**Exercise text:**
□ □ □ □ □

The following is a transcript excerpt from Dr Jordan B Peterson’s conversation with Douglas Murray and Jonathan Pageau on the crucifixion of Christ as an archetypal story. You can listen to or watch the full podcast on DailyWire+.
Podcast time: 42:29
It definitely appears to me that the story of the Passion is an archetypal and foretold tragic catastrophe, and I’ll explain the foretold part later. It’s an archetypal catastrophe because it melds all the worst things that could happen to a person in their life. It’s death, but it’s knowledge of certain death, associated with death. Then it’s youthful death, and it’s youthful death at the hands of the mob. And it’s youthful death at the hands of the mob despite innocence, despite the mob knowing of innocence — in front of the mother. And it’s a consequence of the relativistic nihilism of the Romans, and the tyranny and the choice of the crowd, and the betrayal of a best friend — all of that. It is definitely a journey through all the worst things you could confront in your life. But then that’s not enough. There is the mythological cloud around the narrative because dying horribly and unjustly isn’t enough. You also have to go to hell and harrow it. So that would mean that the ultimate extension of the human experience is not only the confrontation with malevolence and unjust death of the innocent, but a genuine journey into hell.

□ □ □ □ □

**Material shown:**
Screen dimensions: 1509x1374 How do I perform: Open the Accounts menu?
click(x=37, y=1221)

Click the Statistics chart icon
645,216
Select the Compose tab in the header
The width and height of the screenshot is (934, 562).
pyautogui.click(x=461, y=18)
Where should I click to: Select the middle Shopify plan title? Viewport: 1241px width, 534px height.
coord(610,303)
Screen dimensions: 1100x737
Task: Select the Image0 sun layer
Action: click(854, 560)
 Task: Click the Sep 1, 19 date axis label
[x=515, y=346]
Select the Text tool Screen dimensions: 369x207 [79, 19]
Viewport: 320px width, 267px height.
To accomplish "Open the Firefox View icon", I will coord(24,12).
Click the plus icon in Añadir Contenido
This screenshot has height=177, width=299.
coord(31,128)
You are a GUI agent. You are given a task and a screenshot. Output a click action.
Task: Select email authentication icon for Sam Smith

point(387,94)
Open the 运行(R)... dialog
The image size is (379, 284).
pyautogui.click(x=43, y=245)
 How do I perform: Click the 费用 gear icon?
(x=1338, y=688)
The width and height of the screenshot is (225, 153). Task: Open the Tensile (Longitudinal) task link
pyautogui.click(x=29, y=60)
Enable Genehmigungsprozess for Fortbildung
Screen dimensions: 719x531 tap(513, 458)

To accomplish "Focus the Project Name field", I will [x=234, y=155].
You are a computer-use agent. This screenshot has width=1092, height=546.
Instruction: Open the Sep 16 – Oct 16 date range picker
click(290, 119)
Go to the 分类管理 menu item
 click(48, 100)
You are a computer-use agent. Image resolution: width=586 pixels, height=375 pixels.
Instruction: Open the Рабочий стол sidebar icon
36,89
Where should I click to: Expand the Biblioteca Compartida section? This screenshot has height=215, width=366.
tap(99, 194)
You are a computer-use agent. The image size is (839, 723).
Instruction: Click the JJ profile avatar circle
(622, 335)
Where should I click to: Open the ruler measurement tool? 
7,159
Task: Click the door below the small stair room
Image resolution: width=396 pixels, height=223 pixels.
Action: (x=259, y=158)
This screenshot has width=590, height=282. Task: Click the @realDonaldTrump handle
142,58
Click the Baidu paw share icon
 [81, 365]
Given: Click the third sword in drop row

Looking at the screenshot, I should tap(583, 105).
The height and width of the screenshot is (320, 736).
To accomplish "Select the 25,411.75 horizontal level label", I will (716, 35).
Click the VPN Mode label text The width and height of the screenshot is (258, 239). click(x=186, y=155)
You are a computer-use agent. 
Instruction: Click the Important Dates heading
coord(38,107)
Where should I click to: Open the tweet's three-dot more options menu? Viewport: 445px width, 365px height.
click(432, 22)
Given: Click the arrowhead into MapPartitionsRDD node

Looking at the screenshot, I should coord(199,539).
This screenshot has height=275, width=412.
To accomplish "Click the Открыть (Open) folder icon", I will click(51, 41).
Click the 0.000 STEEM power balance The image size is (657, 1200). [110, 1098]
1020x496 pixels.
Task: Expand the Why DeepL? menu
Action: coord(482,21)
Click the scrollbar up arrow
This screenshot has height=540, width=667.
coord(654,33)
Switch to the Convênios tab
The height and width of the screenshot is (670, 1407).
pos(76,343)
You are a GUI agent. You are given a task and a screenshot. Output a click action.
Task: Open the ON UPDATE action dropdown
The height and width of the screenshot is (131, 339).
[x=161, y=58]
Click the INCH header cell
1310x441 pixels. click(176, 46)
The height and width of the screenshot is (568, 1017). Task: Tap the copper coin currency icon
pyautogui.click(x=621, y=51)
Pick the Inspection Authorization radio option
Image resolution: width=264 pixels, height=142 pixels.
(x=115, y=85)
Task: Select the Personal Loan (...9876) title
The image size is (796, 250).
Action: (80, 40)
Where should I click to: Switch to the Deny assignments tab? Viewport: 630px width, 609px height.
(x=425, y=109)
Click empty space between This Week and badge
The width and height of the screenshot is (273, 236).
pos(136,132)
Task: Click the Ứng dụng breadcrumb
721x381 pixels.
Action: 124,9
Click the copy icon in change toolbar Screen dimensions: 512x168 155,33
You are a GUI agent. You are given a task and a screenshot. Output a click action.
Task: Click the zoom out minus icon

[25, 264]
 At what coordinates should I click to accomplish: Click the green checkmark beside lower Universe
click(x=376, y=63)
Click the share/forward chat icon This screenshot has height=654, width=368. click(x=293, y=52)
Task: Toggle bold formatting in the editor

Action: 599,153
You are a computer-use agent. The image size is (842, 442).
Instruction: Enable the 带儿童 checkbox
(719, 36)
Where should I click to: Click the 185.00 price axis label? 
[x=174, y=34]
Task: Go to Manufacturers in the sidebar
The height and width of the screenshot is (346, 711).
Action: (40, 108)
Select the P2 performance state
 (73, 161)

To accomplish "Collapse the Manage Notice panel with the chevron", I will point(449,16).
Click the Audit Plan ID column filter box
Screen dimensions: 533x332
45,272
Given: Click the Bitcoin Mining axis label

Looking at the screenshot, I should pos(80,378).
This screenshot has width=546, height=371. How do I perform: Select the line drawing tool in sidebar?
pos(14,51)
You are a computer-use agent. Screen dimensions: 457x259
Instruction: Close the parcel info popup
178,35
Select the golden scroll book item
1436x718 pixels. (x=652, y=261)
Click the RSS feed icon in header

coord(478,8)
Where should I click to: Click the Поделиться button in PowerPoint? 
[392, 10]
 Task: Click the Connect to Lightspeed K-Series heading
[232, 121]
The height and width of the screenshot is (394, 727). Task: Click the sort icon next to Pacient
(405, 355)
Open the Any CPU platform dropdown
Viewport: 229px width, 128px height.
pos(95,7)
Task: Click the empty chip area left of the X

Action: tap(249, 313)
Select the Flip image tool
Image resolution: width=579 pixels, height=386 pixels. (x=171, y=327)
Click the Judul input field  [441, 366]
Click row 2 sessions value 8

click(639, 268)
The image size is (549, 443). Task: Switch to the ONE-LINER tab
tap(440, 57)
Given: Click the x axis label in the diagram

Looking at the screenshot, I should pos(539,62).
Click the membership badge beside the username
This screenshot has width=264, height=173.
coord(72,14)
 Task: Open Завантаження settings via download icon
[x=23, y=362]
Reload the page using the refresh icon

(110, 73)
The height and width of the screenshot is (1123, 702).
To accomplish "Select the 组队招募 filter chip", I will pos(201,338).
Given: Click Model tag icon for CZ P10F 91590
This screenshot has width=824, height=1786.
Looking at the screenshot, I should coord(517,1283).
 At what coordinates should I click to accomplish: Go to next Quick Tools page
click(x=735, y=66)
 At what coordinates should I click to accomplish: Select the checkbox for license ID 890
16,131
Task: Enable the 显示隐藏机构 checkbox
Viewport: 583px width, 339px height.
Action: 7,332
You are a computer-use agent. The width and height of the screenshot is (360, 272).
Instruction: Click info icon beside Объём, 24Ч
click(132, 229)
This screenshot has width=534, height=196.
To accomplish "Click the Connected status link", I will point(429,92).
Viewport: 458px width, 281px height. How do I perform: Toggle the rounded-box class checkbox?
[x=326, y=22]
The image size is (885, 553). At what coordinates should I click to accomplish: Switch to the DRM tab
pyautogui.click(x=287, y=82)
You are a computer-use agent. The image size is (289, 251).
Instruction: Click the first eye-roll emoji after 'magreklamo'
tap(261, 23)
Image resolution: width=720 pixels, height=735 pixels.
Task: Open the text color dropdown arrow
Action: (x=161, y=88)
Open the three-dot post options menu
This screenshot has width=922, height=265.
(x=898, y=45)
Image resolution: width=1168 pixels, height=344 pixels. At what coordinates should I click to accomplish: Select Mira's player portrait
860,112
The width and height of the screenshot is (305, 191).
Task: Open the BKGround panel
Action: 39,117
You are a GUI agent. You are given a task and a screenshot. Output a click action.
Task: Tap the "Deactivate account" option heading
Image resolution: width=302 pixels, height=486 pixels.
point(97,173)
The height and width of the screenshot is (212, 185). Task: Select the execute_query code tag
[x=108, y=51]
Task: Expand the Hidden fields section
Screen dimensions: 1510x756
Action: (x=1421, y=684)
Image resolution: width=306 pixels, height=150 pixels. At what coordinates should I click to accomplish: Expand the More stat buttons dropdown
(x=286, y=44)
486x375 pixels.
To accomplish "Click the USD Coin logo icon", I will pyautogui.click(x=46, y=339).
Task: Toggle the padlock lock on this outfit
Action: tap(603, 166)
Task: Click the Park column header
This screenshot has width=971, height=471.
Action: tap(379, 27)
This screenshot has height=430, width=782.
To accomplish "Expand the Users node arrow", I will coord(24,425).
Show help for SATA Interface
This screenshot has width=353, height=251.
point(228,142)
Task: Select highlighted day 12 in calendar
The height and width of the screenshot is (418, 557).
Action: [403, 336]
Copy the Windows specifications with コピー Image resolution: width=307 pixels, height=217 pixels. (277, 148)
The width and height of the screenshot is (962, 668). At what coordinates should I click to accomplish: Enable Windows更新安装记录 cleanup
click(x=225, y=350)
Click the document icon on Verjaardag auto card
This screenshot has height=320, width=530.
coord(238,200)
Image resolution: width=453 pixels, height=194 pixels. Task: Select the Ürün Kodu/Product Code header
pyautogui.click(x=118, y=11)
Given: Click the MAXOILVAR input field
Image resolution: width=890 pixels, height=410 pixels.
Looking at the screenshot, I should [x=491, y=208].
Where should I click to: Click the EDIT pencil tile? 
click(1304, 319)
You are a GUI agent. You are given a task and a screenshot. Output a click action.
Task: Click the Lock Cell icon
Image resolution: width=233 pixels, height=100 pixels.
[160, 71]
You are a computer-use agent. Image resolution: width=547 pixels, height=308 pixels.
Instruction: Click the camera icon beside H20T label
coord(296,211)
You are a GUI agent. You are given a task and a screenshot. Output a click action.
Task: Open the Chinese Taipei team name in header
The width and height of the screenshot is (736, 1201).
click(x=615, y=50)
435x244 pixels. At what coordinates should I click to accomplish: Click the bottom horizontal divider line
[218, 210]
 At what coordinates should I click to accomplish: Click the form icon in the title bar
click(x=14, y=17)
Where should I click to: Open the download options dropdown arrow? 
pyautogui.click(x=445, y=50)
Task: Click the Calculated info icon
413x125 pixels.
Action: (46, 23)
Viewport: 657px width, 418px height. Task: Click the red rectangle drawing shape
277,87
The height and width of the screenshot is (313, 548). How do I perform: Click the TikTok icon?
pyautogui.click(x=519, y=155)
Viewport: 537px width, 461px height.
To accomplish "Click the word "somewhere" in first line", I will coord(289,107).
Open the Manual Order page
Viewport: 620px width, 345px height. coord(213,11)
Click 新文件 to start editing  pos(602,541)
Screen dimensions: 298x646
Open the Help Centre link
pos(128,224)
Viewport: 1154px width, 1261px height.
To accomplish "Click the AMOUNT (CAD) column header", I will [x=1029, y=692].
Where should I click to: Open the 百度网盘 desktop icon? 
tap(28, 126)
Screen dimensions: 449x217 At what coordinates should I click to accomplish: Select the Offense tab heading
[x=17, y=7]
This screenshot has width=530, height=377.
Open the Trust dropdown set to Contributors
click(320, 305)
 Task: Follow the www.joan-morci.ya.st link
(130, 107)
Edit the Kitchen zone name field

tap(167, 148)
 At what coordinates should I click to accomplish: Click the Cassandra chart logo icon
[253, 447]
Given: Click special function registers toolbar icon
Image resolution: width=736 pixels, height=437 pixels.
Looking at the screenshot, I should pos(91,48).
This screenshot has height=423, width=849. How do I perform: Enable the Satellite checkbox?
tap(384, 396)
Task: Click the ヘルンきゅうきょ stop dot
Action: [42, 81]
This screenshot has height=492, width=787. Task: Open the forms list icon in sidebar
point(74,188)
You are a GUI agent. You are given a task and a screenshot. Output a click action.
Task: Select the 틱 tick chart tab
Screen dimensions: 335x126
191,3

□ □ □ □ □

**To do:**
A - Rewrite the stretch of the transcript excerpt from "The following is" through "podcast on DailyWire+.", swapping "conversation" for "discussion".
B - Answer these questions using the transcript excerpt:
(i) On what service can the full podcast be heard or watched?
(ii) What podcast time is given for the excerpt?
(iii) Whose relativistic nihilism does the speaker name as part of the catastrophe?

**Task-by-task results:**
A -
The following is a transcript excerpt from Dr Jordan B Peterson’s discussion with Douglas Murray and Jonathan Pageau on the crucifixion of Christ as an archetypal story. You can listen to or watch the full podcast on DailyWire+.

B -
(i) DailyWire+
(ii) 42:29
(iii) The Romans'